Short problem 1:
Retype the rows below without changes, from the row containing "Remove the test trusted certificate tag" through the row containing "click(495, 243)", including both of those rows.

Excerpted text:
Skip to main content

A package designed for segmenting Uzbek texts into (a) words (with compound words and phrases), (b) syllables, (c) affixes, and (d) characters.

Project description

UzbekTokenization

A package designed for segmenting Uzbek texts into (a) words (with compound words and phrases), (b) syllables, (c) affixes, and (d) characters.

Features

  • Word Tokenization: Divide the text into words (with compound words and phrases).
  • Syllable Tokenization:Divide the word into syllables.
  • Affix Tokenization: Divide the word into affixes.
  • Char Tokenization: Divide the text into characters.

GitHub

To work with the project, it can be downloaded from GitHub:

git clone https://github.com/ddasturbek/UzbekTokenization.git

Install

Installing the libraries: To use the project, install this library from PyPI:

pip install UzbekTokenization

Usage

Using the library is very easy. You can perform tokenization processes through the following code examples.

Word Tokenization

from UzbekTokenization import WordTokenizer as wt

text = "Uzoq davom etgan janjaldan keyin mashinaning abjag‘i chiqdi."

print(wt.tokenize(text))
print(wt.tokenize(text, multi_word=True))
print(wt.tokenize(text, multi_word=True, pos=True))


""" Results
['Uzoq', 'davom etgan', 'janjaldan', 'keyin', 'mashinaning', 'abjag‘i chiqdi', '.']
['Uzoq', 'davom+etgan', 'janjaldan', 'keyin', 'mashinaning', 'abjag‘i+chiqdi', '.']
['Uzoq', 'davom+etgan(VERB)', 'janjaldan', 'keyin', 'mashinaning', 'abjag‘i+chiqdi', '.']
"""

This Word Tokenization program tokenizes Uzbek language texts into words. It separates compound words (verbs, adverbs, pronouns, and interjections) and KFSQ (Ko‘makchi Fe'lli So‘z Qo‘shilmasi, Compound Verb Phrases) as single units, for example, 'idrok etmoq', 'mana bu', 'hech narsa', 'sevib boshlamoq'. Furthermore, it also tokenizes Uzbek language phrases (idioms) separately.

Syllable Tokenization

from UzbekTokenization import SyllableTokenizer as st

print(st.tokenize("Gul"))  # Gul
print(st.tokenize("Yulduz"))  # Yul-duz
print(st.tokenize("shashlik"))  # shash-lik
print(st.tokenize("BOG‘BON"))  # BOG‘-BON
print(st.tokenize("kelinglar"))  # ke-ling-lar
print(st.tokenize("yangilik"))  # yan-gi-lik
print(st.tokenize("Agglyutinativ"))  # ag-glyu-ti-na-tiv
print(st.tokenize("Salom barchaga"))  # Salom barchaga

This Syllable Tokenization program tokenizes Uzbek language words into syllables. It correctly separates the letter combinations and symbols O‘o‘ G‘g‘ as well as the digraphs Shsh Chch Ngng. Furthermore, the ng may appear either as a digraph or as separate letters (n and g) within a word; in such cases, they are not separated if they form a digraph, but can be separated if they appear as individual letters. Some complex words do not follow the rules, which is why a list of them has been compiled within the program. It is case-sensitive.

Working data:
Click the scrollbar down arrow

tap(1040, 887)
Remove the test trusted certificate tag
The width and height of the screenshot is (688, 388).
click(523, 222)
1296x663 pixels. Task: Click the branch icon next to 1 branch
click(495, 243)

---

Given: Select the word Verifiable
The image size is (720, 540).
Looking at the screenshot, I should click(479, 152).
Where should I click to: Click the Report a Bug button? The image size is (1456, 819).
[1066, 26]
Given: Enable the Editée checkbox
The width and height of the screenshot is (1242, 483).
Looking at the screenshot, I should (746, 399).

* * *

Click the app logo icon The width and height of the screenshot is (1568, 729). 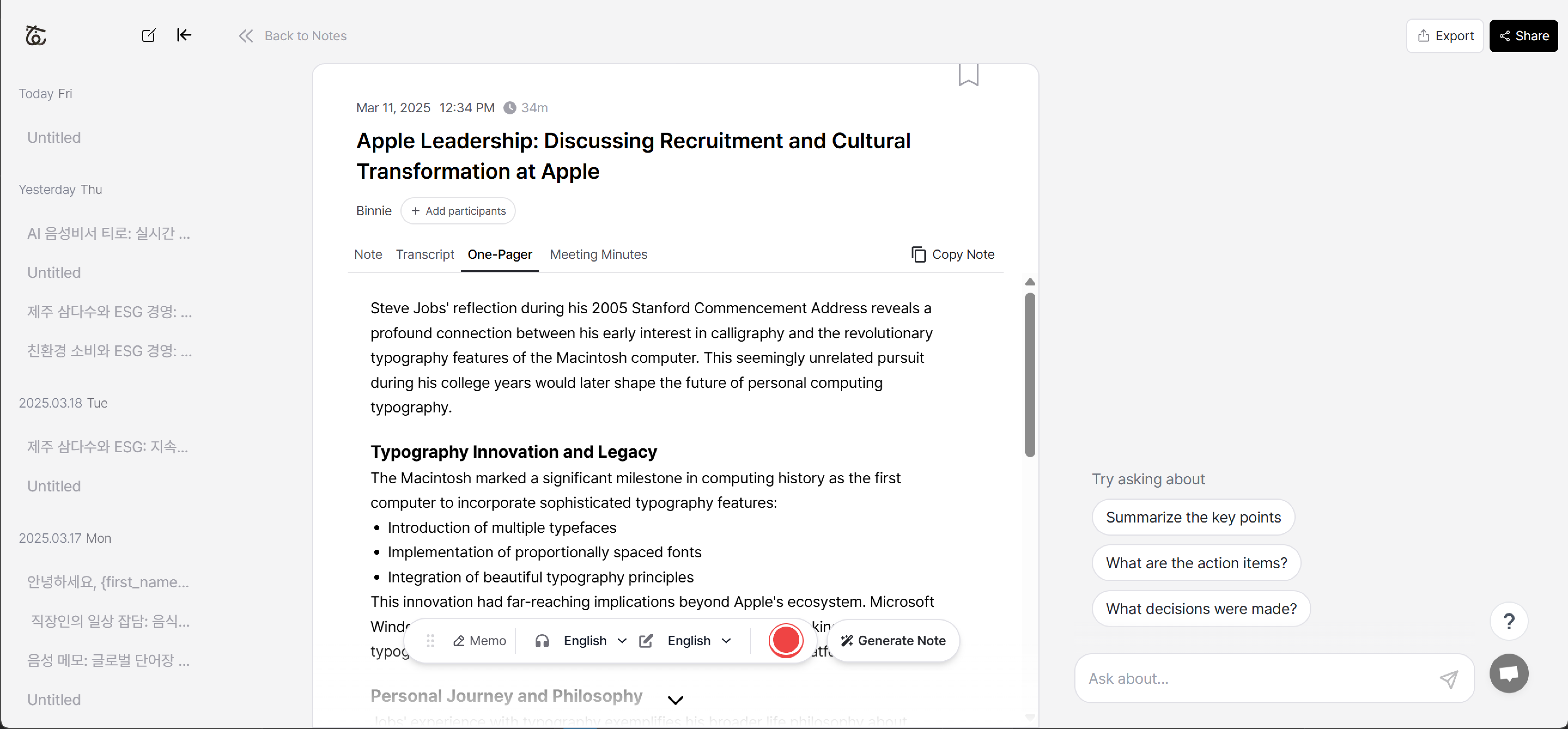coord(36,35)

Short problem 2:
Translate this sentence from the Uzbek tokenization package description into Spanish: "This Syllable Tokenization program tokenizes Uzbek language words into syllables."

Correct output 1:
Remove the test trusted certificate tag
The width and height of the screenshot is (688, 388).
click(523, 222)
1296x663 pixels. Task: Click the branch icon next to 1 branch
click(495, 243)

Correct output 2:
Este programa de Syllable Tokenization tokeniza las palabras de la lengua uzbeka en sílabas.